Exigir, como hacía el Partido Popular, que se le dejase gobernar porque era la
minoría mayoritaria, era otra simulación, otro intento de engañar al ciudadano,
ya que se inviste presidente al candidato que reúne mayoría de votos en el
Parlamento. Pero se insiste en crear confusión con la intención de que la
opinión pública presione a su favor en las negociaciones para conseguir esa
mayoría de apoyos. Una falacia si nadie quiere pactar y cuando se impide que
otros recaben esos apoyos. En España es inconcebible que el que no puede
Gobernar deje que otros lo hagan para evitar al país un período excesivamente
largo sin Gobierno “efectivo”. Aquí, no solo se prefiere alargar la interinidad
de un Gobierno “en funciones”, sino que se propugnan “vetos” para que nadie
consiga llegar a pactos conducentes a la formación de Gobierno. Si para ello
hay que simular que se debe eligir al candidato de la lista (minoritaria) más
votada, se expresa abiertamente tal infundio, aunque haya que repetir nuevas
elecciones. Nuestra democracia admite el simulacro.
Hasta el Rey, que hoy firmó el real decreto de disolución de las Cortes y convocatoria de elecciones para el próximo 26 de Junio, adopta
como Jefe de Estado un comportamiento más parecido al Presidente de República
que al de un monarca que accede al cargo por transmisión hereditaria. Intenta
mostrar una neutralidad exquisita en sus actuaciones, ateniéndose a lo establecido
legalmente en la
Constitución en el ejercicio de sus funciones representativas
y cumpliendo con los actos debidos que le corresponden en nombre del Gobierno y
las Instituciones. Pudiendo dar pábulo al infundio que interesadamente se propalaba
y designar al candidato de la lista más votada para que recabe los apoyos que
le permitan ser investido presidente de Gobierno, prefirió que fueran los líderes
políticos los que ofrecieran su propia candidatura para ello. Esa decisión
alargó el proceso innecesariamente hasta que, culminado el plazo sin que Rajoy
moviera un dedo, otro candidato asumió la responsabilidad de intentarlo de
manera infructuosa. Desde el 20 de diciembre pasado, el país asiste a un doble
intento electoral por formar Gobierno, sin que nada garantice otro
escenario distinto al de un Parlamento fragmentado en minorías intransigentes
que actúan simplemente por tactismo partidista. Al final, el Rey disuelve las
Cortes, no por decisión gubernamental, sino con el refrendo del presidente del
Congreso. Todo lo contrario a las iniciativas de una monarquía absolutista y
más semejante a los actos reglados de un presidente republicano.

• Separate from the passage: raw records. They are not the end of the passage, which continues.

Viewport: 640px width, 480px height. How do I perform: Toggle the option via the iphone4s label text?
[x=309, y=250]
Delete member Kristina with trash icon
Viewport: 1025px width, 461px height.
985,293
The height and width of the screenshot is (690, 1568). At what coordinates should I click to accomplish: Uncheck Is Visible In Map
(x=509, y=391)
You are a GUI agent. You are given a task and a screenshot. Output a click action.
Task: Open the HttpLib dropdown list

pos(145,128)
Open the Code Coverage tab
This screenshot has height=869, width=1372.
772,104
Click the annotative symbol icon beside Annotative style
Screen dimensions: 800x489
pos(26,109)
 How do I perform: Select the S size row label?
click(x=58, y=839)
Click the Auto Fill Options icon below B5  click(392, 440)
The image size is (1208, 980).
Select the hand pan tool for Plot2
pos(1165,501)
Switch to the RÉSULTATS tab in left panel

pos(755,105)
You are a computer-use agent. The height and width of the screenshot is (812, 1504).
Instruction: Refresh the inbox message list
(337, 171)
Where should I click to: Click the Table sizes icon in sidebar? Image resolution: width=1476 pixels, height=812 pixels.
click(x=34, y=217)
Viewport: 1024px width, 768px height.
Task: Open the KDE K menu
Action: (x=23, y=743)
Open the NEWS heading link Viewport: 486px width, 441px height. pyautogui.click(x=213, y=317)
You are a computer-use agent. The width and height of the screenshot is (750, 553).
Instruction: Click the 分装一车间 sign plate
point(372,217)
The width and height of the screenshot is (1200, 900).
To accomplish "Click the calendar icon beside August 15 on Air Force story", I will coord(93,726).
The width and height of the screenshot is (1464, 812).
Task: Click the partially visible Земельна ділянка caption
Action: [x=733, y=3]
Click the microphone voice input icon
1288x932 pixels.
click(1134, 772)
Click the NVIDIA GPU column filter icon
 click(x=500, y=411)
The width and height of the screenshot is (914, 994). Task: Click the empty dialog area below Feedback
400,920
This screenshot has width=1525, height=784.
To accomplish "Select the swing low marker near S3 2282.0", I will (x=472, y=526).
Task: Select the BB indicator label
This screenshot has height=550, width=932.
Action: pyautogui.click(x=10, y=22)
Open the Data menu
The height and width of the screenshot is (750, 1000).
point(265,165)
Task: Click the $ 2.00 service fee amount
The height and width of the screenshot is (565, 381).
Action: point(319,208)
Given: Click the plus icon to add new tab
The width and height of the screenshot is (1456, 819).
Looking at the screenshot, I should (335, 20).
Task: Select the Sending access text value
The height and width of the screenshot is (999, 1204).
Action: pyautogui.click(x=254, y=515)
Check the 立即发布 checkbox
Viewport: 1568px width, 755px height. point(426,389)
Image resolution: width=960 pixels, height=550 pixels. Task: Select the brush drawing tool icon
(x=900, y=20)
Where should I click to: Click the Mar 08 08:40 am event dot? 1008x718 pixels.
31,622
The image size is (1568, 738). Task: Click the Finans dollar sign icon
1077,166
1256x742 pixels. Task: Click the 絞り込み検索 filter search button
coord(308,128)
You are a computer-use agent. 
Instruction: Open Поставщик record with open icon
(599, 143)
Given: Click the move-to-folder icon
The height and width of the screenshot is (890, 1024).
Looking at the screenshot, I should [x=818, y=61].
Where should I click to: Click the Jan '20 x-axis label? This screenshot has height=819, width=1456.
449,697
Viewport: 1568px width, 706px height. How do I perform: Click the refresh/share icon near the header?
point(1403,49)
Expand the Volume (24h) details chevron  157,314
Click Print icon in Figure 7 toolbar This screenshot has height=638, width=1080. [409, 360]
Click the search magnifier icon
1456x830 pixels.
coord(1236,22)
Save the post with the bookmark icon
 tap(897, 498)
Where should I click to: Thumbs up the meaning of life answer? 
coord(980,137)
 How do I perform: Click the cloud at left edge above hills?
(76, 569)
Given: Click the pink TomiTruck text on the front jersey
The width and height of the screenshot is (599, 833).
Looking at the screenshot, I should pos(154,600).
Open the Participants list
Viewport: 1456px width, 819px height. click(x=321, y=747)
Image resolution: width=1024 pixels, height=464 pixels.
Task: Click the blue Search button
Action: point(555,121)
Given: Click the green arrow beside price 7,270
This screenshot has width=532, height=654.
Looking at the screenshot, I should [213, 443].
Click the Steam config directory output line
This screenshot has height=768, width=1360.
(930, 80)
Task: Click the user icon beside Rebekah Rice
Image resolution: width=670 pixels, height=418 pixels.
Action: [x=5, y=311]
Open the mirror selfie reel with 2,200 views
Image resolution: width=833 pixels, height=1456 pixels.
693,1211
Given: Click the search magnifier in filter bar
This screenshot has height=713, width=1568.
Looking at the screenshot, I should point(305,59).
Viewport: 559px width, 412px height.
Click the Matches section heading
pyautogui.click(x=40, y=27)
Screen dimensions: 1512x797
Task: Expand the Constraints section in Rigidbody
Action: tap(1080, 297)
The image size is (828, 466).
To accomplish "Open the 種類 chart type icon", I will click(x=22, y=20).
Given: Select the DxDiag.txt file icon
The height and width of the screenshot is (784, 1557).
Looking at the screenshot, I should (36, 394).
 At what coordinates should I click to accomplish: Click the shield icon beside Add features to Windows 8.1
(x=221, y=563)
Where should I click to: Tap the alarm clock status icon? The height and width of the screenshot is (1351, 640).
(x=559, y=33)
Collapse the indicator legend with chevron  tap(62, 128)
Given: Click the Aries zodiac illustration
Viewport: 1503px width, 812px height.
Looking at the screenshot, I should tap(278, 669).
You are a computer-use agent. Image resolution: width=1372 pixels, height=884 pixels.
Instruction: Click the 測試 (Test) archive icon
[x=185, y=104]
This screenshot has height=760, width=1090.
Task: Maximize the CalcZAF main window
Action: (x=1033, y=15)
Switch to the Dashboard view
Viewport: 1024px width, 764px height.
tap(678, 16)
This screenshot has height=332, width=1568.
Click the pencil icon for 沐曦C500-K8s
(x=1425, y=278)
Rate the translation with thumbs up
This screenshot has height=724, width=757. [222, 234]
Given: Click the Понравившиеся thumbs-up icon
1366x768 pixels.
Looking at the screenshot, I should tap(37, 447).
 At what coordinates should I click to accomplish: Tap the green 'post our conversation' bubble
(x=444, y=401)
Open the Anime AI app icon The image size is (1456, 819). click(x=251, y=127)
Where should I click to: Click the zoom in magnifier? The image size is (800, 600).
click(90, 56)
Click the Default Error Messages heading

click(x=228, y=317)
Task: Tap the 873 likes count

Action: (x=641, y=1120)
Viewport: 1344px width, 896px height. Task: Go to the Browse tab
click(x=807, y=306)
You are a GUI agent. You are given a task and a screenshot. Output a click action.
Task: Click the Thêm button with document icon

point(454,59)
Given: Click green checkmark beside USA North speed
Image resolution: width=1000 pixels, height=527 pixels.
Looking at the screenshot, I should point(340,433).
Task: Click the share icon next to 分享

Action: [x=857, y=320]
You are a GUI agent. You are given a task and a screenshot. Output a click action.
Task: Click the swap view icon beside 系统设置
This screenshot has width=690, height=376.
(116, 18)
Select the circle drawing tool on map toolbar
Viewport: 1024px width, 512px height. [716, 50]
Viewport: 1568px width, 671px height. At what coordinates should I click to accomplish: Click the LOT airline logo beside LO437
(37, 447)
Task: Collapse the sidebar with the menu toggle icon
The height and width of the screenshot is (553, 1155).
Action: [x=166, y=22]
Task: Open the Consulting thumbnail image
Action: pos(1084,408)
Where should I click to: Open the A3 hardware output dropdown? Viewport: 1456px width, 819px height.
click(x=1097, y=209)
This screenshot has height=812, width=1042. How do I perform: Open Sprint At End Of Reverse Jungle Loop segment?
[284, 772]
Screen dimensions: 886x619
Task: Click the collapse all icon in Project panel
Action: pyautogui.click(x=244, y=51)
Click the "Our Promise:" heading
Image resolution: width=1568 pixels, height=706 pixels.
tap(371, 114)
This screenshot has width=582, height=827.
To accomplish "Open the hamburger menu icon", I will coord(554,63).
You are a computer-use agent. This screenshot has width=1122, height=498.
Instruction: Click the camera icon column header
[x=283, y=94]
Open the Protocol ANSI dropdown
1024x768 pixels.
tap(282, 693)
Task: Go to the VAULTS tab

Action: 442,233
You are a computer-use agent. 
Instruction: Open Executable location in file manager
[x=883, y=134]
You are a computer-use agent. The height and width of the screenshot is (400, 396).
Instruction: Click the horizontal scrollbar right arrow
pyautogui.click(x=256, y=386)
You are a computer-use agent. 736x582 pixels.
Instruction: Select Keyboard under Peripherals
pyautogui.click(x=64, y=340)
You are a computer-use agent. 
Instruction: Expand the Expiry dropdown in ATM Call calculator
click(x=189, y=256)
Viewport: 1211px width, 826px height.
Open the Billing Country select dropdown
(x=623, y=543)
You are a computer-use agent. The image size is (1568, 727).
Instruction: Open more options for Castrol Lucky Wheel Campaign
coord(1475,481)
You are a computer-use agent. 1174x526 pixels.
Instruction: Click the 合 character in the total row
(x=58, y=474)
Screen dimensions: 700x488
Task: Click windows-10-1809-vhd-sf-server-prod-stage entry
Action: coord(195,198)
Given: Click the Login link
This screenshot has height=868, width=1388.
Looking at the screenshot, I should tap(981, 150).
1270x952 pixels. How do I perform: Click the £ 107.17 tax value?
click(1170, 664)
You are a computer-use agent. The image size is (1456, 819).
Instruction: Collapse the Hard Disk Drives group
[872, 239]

Incluso en su
vida personal, el Rey de España rehúye de las exhibiciones de una realeza dedicada al
boato y el dispendio, que se rodea de una corte de aristócratas manijeros, para mostrarse
con la austeridad y el decoro ejemplar de quien está al servicio del país y
depende de las instituciones democráticas que regulan su función, y no persigue
que el país esté a su servicio y por encima de las instituciones.
Los únicos que no simulan son los ciudadanos, que se
declaran frustrados y contrariados con la convocatoria de nuevas elecciones por
culpa de unos partidos que no fueron capaces de alcanzar acuerdos para la
gobernabilidad del país. Pero también ese hartazgo está previsto de antemano por quienes
consideran que la abstención favorece sus expectativas. Ningún cálculo puede
darse por válido hasta su confirmación ulterior en las urnas, pero la
repetición de resultados más o menos idénticos supondría un correctivo de los
votantes a los partidos para que asuman de una vez por todas la voluntad
popular y se sienten a pactar ese Gobierno que precisa España y
que ya no se puede demorar más. El mensaje emitido con los votos sería el de
que dejaran de simular y afronten la realidad tal cual es: plural, diversa y
sin que nadie posea la verdad en exclusiva. Que se comporten con un poquito
de humildad, dialoguen, cedan, pacten y acuerden un Gobierno estable, eficaz y
duradero. Por el bien del país, que para eso se presentaron a las elecciones sin
que nadie los obligara, señorías.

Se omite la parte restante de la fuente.